Our sense of hearing is mediated by cochlear hair cells, of which there are two types organized in one row of inner hair cells and three rows of outer hair cells. Each cochlea contains 5-15 thousand terminally differentiated hair cells, and their survival is essential for hearing as they do not regenerate after insult. It is often desirable in hearing research to quantify the number of hair cells within cochlear samples, in both pathological conditions, and in response to treatment. Machine learning can be used to automate the quantification process but requires a vast and diverse dataset for effective training. In this study, we present a large collection of annotated cochlear hair-cell datasets, labeled with commonly used hair-cell markers and imaged using various fluorescence microscopy techniques. The collection includes samples from mouse, rat, guinea pig, pig, primate, and human cochlear tissue, from normal conditions and following in-vivo and in-vitro ototoxic drug application. The dataset includes over 107,000 hair cells which have been identified and annotated as either inner or outer hair cells. This dataset is the result of a collaborative effort from multiple laboratories and has been carefully curated to represent a variety of imaging techniques. With suggested usage parameters and a well-described annotation procedure, this collection can facilitate the development of generalizable cochlear hair-cell detection models or serve as a starting point for fine-tuning models for other analysis tasks. By providing this dataset, we aim to give other hearing research groups the opportunity to develop their own tools with which to analyze cochlear imaging data more fully, accurately, and with greater ease.

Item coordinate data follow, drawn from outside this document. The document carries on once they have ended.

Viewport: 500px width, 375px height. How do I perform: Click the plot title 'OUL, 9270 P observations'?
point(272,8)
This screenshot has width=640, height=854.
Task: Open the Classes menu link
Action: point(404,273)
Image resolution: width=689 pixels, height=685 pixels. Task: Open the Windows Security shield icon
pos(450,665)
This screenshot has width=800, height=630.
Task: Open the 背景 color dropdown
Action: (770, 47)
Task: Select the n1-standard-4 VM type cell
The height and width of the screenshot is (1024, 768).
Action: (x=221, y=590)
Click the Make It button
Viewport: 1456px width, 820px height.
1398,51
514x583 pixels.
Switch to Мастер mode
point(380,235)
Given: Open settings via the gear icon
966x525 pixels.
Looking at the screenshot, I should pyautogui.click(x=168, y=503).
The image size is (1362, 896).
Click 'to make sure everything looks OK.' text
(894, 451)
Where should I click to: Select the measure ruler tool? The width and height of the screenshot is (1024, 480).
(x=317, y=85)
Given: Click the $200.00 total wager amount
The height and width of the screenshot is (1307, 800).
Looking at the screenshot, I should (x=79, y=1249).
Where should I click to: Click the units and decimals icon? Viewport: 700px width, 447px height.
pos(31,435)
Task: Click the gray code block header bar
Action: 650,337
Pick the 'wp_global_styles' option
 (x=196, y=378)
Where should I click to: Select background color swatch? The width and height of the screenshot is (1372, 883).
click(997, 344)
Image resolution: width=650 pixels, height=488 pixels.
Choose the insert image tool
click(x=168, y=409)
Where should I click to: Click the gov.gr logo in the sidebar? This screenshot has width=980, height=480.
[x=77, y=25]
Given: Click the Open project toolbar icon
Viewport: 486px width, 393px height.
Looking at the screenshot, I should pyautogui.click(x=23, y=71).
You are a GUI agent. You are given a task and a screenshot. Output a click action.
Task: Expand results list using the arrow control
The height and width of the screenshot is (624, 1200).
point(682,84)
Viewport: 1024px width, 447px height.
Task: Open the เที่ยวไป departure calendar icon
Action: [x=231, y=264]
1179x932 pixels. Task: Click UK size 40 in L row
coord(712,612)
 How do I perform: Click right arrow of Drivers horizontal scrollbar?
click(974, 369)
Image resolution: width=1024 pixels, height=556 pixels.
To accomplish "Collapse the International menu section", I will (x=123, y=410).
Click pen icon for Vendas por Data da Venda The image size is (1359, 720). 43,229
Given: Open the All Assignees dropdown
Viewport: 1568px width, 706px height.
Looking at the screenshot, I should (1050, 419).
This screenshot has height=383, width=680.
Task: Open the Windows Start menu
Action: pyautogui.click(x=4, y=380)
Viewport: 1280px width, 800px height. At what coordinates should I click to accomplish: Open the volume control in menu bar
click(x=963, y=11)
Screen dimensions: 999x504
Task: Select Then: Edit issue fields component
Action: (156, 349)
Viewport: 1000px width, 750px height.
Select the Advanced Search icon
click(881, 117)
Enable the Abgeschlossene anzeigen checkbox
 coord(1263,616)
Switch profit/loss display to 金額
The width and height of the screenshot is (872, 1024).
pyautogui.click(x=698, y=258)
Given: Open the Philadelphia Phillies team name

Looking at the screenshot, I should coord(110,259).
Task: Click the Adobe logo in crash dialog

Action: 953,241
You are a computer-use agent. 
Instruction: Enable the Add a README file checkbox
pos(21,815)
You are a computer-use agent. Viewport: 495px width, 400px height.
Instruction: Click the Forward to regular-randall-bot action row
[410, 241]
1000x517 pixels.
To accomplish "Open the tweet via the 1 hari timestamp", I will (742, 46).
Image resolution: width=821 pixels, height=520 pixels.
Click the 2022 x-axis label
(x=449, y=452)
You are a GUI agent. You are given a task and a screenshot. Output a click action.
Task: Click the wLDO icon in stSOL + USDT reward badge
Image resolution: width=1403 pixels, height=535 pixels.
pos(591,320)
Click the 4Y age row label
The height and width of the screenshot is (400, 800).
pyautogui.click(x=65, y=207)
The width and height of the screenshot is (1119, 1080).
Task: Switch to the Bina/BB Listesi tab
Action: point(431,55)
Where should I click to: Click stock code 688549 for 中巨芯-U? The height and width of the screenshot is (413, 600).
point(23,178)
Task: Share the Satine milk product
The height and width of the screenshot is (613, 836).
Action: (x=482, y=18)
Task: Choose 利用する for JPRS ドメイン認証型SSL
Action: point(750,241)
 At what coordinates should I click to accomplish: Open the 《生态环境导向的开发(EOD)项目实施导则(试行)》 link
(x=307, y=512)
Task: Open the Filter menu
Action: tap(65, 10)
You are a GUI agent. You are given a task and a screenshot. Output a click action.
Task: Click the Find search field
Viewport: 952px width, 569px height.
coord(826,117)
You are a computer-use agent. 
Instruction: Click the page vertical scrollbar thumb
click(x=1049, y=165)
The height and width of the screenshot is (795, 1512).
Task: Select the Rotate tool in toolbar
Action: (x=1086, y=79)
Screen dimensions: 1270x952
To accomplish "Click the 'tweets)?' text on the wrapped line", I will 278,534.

我们的听觉由耳蜗毛细胞介导,耳蜗毛细胞有两种类型,排列成一排内毛细胞和三排外毛细胞。每个耳蜗包含5000 - 15000个终末分化的毛细胞,它们的存活对听力至关重要,因为受损后它们不会再生。在听力研究中,通常希望对耳蜗样本中的毛细胞数量进行量化,无论是在病理状态下还是在对治疗的反应中。机器学习可用于自动量化过程,但需要大量多样的数据集进行有效训练。在本研究中,我们展示了大量带注释的耳蜗毛细胞数据集,这些数据集用常用的毛细胞标记物标记,并使用各种荧光显微镜技术成像。该数据集包括来自小鼠、大鼠、豚鼠、猪、灵长类动物和人类耳蜗组织的样本,涵盖正常情况以及体内和体外耳毒性药物应用后的情况。该数据集包含超过107000个已被识别并注释为内毛细胞或外毛细胞的毛细胞。这个数据集是多个实验室共同努力的结果,并且经过精心策划以代表各种成像技术。通过建议的使用参数和详细描述的注释程序,这个数据集可以促进通用耳蜗毛细胞检测模型的开发,或作为微调其他分析任务模型的起点。通过提供这个数据集,我们旨在为其他听力研究小组提供机会,使他们能够开发自己的工具,以便更全面、准确且更轻松地分析耳蜗成像数据。